Quand une dépêche de l’agence Reuters, diffusée par la radio anglaise, leur apprend que Himmler a proposé la capitulation sans conditions, Hermann Fegelein, le beau-frère d’Eva, est fusillé sur place. Il avait fait l’erreur d’avoir Himmler pour chef. Et aussi, circonstance aggravante, d’avoir incité Eva à prendre la fuite.
Hitler dicte son testament : « Après avoir pensé pendant les années de combat ne pas pouvoir assumer la responsabilité de contracter un mariage, je suis maintenant résolu, au terme de ma destinée terrestre, à prendre pour épouse la jeune femme qui, après de longues années d’amitié fidèle, s’est rendue de sa propre volonté dans la capitale assiégée pour partager son destin avec le mien.

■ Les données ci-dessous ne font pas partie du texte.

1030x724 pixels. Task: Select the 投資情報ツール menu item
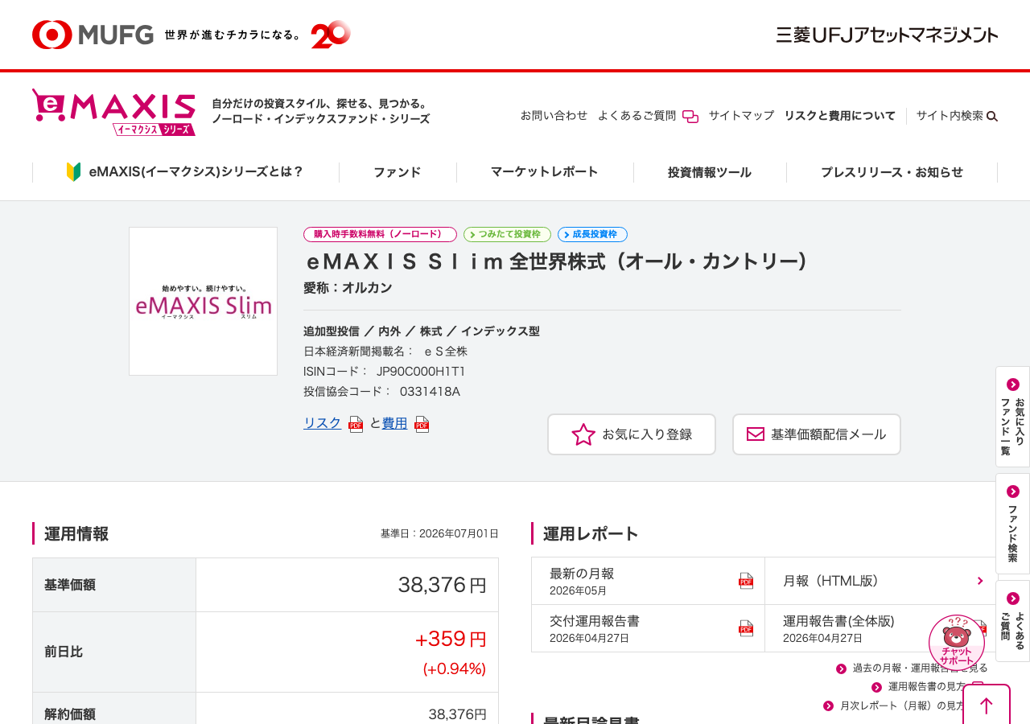[x=710, y=172]
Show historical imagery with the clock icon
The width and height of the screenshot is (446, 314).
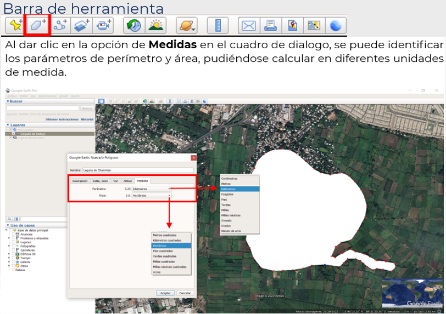133,25
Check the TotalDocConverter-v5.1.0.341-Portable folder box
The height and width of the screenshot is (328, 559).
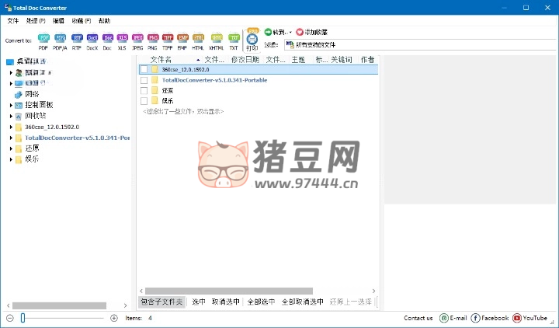click(x=144, y=80)
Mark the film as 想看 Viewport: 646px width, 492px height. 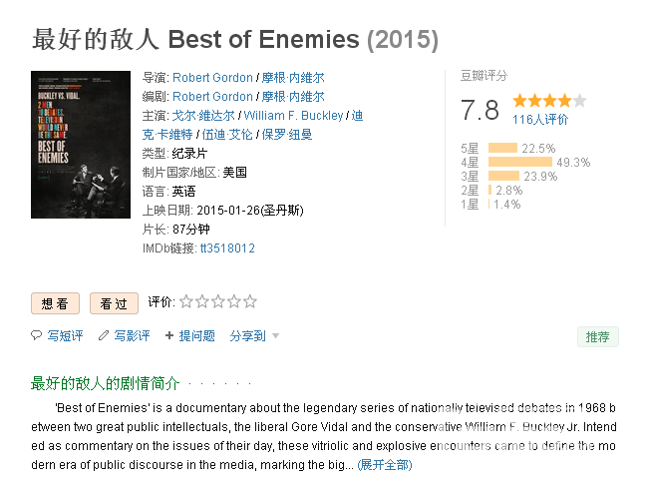[x=55, y=303]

Elle ira avec moi dans la mort, selon mes vœux, en qualité d’épouse. » Ce sera fait dans les règles, dans la nuit du 28 au 29 avril, devant deux témoins, Goebbels et Bormann, et l’officier d’état civil, W. Wagner, le bien nommé.
« Pendant les quatorze années de sa relation intime avec Hitler, Eva Braun a évolué, analyse Heike B. Görtemaker, sa dernière biographe. La jeune fille simple, toujours en retrait, est devenue une femme capricieuse et intraitable, exigeant de tous une fidélité inconditionnelle envers “son” Führer. » Son bonheur sera court. Elle n’a même pas le temps de s’habituer à son nouveau nom et signe machinalement « Eva Braun » sur le registre, avant de se raviser, de biffer, et de tracer fermement « Eva Hitler ». Quelques heures plus tard, elle est morte. Elle a avalé le poison sous les yeux de son mari qui, après l’avoir imitée, se tire de surcroît, par précaution, une balle dans la tempe droite.